* What is being asked: An exact transcription of the lines below, from the first through the one containing "Task: Open a file with the folder icon", is the only output wanted.

##### Material for this task

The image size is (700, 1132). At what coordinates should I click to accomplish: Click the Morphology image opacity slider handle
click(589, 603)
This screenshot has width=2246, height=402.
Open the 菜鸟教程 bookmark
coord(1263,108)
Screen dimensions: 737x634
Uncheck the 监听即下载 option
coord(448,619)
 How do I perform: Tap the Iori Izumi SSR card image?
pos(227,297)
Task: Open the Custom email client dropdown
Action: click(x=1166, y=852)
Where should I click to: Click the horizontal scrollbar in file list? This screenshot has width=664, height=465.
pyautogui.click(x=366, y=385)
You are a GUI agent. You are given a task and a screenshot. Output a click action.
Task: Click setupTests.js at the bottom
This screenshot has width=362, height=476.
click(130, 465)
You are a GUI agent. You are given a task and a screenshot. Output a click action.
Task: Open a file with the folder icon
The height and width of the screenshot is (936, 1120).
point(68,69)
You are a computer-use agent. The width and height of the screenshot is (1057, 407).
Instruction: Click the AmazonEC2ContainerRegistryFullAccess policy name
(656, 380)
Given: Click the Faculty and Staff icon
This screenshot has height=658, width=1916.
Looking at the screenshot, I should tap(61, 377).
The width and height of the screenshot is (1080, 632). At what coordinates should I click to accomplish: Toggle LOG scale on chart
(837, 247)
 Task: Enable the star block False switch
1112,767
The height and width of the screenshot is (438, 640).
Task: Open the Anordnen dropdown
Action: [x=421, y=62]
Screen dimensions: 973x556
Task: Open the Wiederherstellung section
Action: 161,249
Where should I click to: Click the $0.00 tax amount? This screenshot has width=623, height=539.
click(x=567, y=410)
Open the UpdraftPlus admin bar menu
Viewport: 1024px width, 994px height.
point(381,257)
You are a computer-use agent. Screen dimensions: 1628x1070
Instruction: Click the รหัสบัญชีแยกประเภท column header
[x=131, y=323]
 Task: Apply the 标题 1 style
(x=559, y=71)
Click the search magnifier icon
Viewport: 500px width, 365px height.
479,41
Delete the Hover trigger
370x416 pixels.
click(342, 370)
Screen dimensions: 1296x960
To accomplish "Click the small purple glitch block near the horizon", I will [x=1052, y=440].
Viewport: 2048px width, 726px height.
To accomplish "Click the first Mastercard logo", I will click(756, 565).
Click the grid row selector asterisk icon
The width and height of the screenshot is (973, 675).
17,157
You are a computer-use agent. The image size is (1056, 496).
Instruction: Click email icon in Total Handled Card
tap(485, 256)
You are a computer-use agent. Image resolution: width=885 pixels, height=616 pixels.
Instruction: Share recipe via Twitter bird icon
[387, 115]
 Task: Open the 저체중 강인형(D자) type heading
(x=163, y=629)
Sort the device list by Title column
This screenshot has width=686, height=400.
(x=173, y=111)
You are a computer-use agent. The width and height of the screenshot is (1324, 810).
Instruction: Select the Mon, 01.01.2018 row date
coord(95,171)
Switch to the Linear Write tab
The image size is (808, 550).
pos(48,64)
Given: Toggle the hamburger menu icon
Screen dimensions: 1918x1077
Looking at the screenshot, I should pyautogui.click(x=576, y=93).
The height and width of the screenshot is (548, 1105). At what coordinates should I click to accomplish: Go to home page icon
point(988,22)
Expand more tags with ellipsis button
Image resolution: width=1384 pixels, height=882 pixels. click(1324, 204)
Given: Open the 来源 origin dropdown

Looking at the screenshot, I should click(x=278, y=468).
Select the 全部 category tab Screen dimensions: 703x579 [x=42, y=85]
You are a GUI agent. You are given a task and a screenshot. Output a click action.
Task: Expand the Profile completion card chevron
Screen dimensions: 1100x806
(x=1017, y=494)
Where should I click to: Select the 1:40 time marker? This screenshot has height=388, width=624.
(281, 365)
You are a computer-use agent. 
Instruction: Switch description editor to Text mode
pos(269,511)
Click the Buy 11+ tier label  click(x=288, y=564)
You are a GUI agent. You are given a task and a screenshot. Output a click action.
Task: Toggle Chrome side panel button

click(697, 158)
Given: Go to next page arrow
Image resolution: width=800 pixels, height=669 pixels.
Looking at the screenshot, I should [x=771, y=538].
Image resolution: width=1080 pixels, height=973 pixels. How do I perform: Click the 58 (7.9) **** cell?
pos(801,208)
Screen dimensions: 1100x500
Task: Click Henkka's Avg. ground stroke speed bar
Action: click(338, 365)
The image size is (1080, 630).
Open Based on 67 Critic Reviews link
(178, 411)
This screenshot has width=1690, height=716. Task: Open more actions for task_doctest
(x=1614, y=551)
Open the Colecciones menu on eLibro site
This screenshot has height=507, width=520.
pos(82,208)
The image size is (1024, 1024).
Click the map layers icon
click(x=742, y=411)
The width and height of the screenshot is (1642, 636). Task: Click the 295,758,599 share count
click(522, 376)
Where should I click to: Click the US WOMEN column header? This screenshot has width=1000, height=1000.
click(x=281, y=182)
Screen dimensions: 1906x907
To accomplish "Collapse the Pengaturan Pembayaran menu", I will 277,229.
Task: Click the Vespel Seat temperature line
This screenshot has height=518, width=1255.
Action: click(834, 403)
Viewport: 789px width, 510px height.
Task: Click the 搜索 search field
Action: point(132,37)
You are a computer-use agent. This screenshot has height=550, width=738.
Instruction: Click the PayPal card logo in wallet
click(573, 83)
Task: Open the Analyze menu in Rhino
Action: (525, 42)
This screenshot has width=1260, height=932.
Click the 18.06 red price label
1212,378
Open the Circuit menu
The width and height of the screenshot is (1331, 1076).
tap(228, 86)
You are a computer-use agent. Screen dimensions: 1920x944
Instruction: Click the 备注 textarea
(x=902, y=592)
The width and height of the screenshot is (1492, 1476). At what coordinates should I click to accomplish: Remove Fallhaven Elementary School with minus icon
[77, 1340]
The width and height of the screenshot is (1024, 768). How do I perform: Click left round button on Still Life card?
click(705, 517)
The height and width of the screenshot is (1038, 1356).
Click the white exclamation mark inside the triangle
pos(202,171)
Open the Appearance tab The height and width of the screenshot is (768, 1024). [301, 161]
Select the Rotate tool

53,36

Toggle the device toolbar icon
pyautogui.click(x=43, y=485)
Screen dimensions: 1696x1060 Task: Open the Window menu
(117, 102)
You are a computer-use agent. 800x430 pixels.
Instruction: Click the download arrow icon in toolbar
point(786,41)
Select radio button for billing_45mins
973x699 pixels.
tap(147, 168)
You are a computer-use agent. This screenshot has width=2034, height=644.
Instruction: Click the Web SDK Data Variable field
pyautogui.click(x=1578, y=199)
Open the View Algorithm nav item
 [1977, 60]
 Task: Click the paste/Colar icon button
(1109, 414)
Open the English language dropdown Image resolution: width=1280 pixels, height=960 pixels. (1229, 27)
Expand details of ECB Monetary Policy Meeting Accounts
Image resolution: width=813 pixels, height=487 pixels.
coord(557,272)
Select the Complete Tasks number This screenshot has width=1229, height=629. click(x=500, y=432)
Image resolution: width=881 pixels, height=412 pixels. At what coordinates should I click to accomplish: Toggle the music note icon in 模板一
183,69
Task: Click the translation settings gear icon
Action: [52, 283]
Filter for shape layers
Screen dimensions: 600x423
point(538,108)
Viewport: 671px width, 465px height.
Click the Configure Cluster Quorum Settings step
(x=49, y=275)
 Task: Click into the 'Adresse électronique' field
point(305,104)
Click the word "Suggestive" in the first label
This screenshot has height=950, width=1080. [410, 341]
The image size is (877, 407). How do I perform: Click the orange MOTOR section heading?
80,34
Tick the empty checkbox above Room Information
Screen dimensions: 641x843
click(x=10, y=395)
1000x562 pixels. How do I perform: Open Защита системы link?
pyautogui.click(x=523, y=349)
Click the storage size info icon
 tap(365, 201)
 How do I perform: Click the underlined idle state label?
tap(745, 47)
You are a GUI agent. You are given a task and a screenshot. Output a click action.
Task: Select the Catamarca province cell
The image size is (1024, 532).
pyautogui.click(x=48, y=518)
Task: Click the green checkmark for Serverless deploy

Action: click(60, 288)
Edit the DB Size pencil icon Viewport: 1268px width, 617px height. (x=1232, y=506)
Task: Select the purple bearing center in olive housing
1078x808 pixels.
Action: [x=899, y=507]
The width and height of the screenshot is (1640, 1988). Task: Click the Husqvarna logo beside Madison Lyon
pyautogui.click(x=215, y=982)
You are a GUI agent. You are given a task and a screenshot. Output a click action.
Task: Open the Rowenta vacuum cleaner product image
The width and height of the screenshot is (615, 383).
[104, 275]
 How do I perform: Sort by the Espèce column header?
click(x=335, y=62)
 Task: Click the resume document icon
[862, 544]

##########

* Exercise response:
The image size is (700, 1132). At what coordinates should I click to accomplish: Click the Morphology image opacity slider handle
click(589, 603)
This screenshot has width=2246, height=402.
Open the 菜鸟教程 bookmark
coord(1263,108)
Screen dimensions: 737x634
Uncheck the 监听即下载 option
coord(448,619)
 How do I perform: Tap the Iori Izumi SSR card image?
pos(227,297)
Task: Open the Custom email client dropdown
Action: click(x=1166, y=852)
Where should I click to: Click the horizontal scrollbar in file list? This screenshot has width=664, height=465.
pyautogui.click(x=366, y=385)
You are a GUI agent. You are given a task and a screenshot. Output a click action.
Task: Click setupTests.js at the bottom
This screenshot has width=362, height=476.
click(130, 465)
You are a GUI agent. You are given a task and a screenshot. Output a click action.
Task: Open a file with the folder icon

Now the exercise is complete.